# Thankyou letter



## non rien!

Good evening

I do not speak a word of Romanian but I was wondering if someone could help me translate this sort little note:


Dear Alina

Thankyou for the bottle of sparkling wine, it was lovely.
Please find the pictures attached.

Best wishes

Karl


It would be very appreciated!!!!!

Thankyou, Karlotti


----------



## anto33

Hello


_Dragă Alina,_

_Iţi mulţumesc pentru sticla de vin spumant, a fost grozav. Iţi trimit pozele ataşat.

Toate cele bune,_


----------



## non rien!

Thankyou so much!!!


----------



## JulianoS

Hello!

Sorry for the late comment, but it should be "vin spumos" not "vin spumant"...

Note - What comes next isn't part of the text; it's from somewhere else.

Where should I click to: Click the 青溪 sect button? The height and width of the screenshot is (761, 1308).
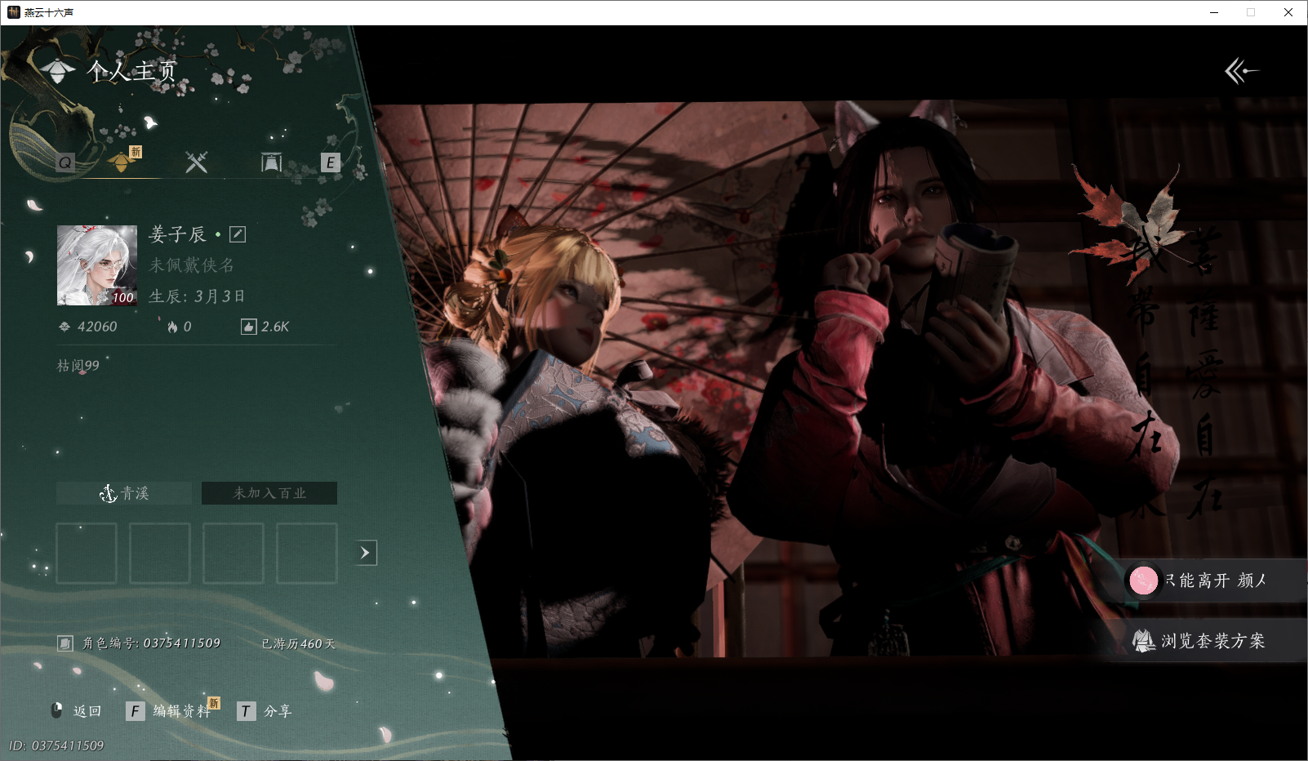[x=124, y=493]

And I think it sounds better to say "Îţi trimit pozele; sunt ataşate la acest email."


----------



## OldAvatar

What's wrong with "vin spumant"?
As far as I know "spumant" is natural while "spumos" is enriched with CO2... I don't know about that *sparkling wine *whether it is artificial or natural.


----------



## anto33

JulianoS said:


> Hello!
> 
> Sorry for the late comment, but it should be "vin spumos" not "vin spumant"...
> 
> And I think it sounds better to say "Îţi trimit pozele; sunt ataşate la acest email."


 
You can see on the sparkling wine bottle: "Vin spumant".
Regarding your comment to the second part of the sentence, you know *very well that there are so many ways to express this in Romanian*. Of course, the pictures are attached to that e-mail, no need to mention this. This e-mail seemed to me to be addressed to a friend. Don't tell me that when you send pictures to a friend of yours you say "Îţi trimit pozele; sunt ataşate la acest email" 

Regards,
Antonio


----------



## JulianoS

anto33 said:


> You can see on the sparkling wine bottle: "Vin spumant".
> Regarding your comment to the second part of the sentence, you know *very well that there are so many ways to express this in Romanian*. Of course, the pictures are attached to that e-mail, no need to mention this. This e-mail seemed to me to be addressed to a friend. Don't tell me that when you send pictures to a friend of yours you say "Îţi trimit pozele; sunt ataşate la acest email"
> 
> Regards,
> Antonio


 
OK, îmi cer scuze, nu vroiam să creez o polemică, doar că am auzit de mai multe ori folosită expresia _vin spumos... _spumant mă duce cu gândul la_ spumant de baie..._ Am căutat şi pe DEXonline şi ambele variante sunt acceptate. Deci, se pare că este doar o impresie personală.

Referitor la pozele ataşate... sună bizar în româneşte _Iţi trimit pozele ataşat._ Poate că este destul să scrie _Îţi trimit pozele_ pentru că se inţelege că sunt ataşate la e-mail-ul respectiv. Oricum, poate şi în cazul acesta este doar o chestiune de gust personal. 

O zi excelentă!


----------